**Work required:** Copy the listing word for word, everything from the line containing "The width and height of the screenshot is (1200, 900)." down to the line containing "I will pos(1278,97).", both lines included.
╔══
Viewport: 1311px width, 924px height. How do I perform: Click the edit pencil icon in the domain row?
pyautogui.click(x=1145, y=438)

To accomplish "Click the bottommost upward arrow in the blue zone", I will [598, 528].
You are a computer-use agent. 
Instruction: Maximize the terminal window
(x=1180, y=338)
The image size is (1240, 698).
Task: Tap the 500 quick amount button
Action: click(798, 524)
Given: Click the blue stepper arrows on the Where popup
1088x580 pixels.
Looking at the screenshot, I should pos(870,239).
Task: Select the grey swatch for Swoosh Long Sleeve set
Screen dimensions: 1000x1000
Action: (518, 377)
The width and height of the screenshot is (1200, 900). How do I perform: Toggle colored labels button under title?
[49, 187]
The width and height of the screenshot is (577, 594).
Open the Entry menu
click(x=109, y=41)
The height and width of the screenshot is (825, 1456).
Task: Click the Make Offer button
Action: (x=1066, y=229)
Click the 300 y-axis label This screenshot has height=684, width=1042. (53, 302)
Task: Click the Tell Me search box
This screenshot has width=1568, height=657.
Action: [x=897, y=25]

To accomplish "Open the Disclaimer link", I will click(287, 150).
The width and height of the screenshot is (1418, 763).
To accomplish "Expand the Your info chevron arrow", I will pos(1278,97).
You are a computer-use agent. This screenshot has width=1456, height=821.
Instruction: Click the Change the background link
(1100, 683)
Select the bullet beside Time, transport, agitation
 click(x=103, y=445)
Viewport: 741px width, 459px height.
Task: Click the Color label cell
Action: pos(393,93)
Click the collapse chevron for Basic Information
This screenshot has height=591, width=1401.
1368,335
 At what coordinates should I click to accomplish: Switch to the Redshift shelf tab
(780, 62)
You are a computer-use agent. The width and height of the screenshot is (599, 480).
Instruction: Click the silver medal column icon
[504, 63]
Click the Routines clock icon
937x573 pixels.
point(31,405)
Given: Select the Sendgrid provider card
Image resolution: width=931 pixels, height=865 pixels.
╚══
**Reply to the exercise:**
The width and height of the screenshot is (1200, 900). How do I perform: Toggle colored labels button under title?
[49, 187]
The width and height of the screenshot is (577, 594).
Open the Entry menu
click(x=109, y=41)
The height and width of the screenshot is (825, 1456).
Task: Click the Make Offer button
Action: (x=1066, y=229)
Click the 300 y-axis label This screenshot has height=684, width=1042. (53, 302)
Task: Click the Tell Me search box
This screenshot has width=1568, height=657.
Action: [x=897, y=25]

To accomplish "Open the Disclaimer link", I will click(287, 150).
The width and height of the screenshot is (1418, 763).
To accomplish "Expand the Your info chevron arrow", I will pos(1278,97).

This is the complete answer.